O comissário afirma que a expectativa de Bruxelas é a de que “na segunda metade de 2021, um pacote abrangente, diversificado e equilibrado” sobre as novas fontes de financiamento do orçamento europeu, onde se incluirá a parte da tributação dos serviços digitais, “terá mais hipóteses de alcançar a unanimidade necessária dos Estados-Membros e a aprovação do Parlamento Europeu”, permitindo que a mudança em curso na OCDE “dissipe a relutância de alguns” países. É uma mensagem com destinatários em capitais europeias: Dublin, Talin e Budapeste, os três governos europeus que, por ora, não aderiram à definição de um quadro de maior harmonização de regras de tributação das empresas à escala global.

Johannes Hahn diz que o atraso na apresentação das proposta não foi tomada “de ânimo leve” porque, acredita, com mais tempo de negociações haverá melhores perspectivas de o cabaz dos recursos próprios ser “equilibrado” e capaz não só de alargar “as fontes de receitas do orçamento da UE”, mas também de melhorar “a sua equidade entre os Estados-Membros”.
Fazer um “esforço final”

O comissário sublinha que a equipa da Comissão “tem trabalhado incansavelmente” para a reforma fiscal internacional.

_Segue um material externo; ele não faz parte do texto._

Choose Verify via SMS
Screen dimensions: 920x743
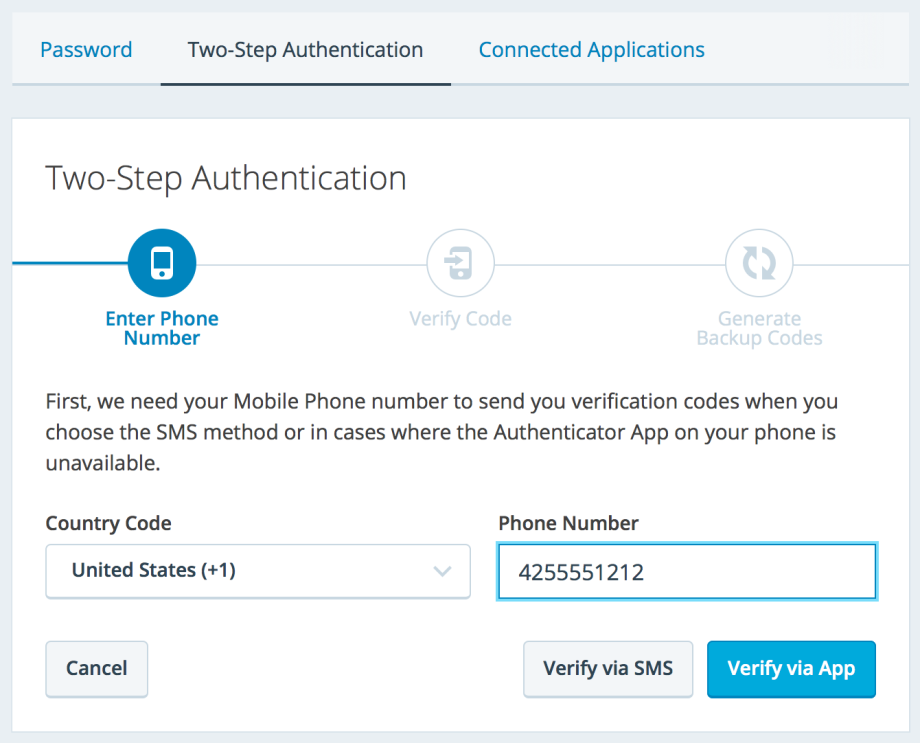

Depois do acordo alcançado em Junho e Julho, “o Quadro Inclusivo OCDE/G20 deverá agora abordar as questões pendentes e finalizar os elementos de concepção, juntamente com um plano de implementação detalhado até Outubro de 2021. A conclusão bem-sucedida deste processo exigirá um esforço final de todas as partes e a Comissão está empenhada em concentrar-se nesse esforço. Por este motivo, foi decidido suspender o seu trabalho sobre uma proposta do imposto digital como novo recurso próprio, enquanto é concluído o trabalho da OCDE/G20”, justifica-se a Comissão.

Na missiva que motivou esta resposta do executivo comunitário, o Parlamento Europeu mostrava-se descontente pelo facto de o adiamento da apresentação da proposta sobre o imposto digital implicar um atraso na negociação do pacote das propostas dos recursos próprios, chegando a afirmar que o atraso se devia à “interferência” de “um importante parceiro internacional da UE” – uma referência aos Estados Unidos.

Ao PÚBLICO, o eurodeputado do PSD José Manuel Fernandes explicou a razão pela qual o Parlamento preferia ter recebido a proposta antes das férias. “Corremos o risco de a Comissão violar um acordo vinculativo [celebrado entre a Comissão, o Parlamento e o Conselho Europeu em 2020, onde se previa a apresentação sobre o imposto digital] e, desse ponto de vista, perder legitimidade, como guardiã dos tratados, para dizer aos Estados-membros que têm de cumprir os tratados, respeitar o Estado de direito, cumprir as normas”. Por outro lado, seria importante à UE não ir a “reboque” dos Estados Unidos, mas antes salvaguardar uma posição estratégica e angariar dinheiro novo para não comprometer “as próximas gerações”.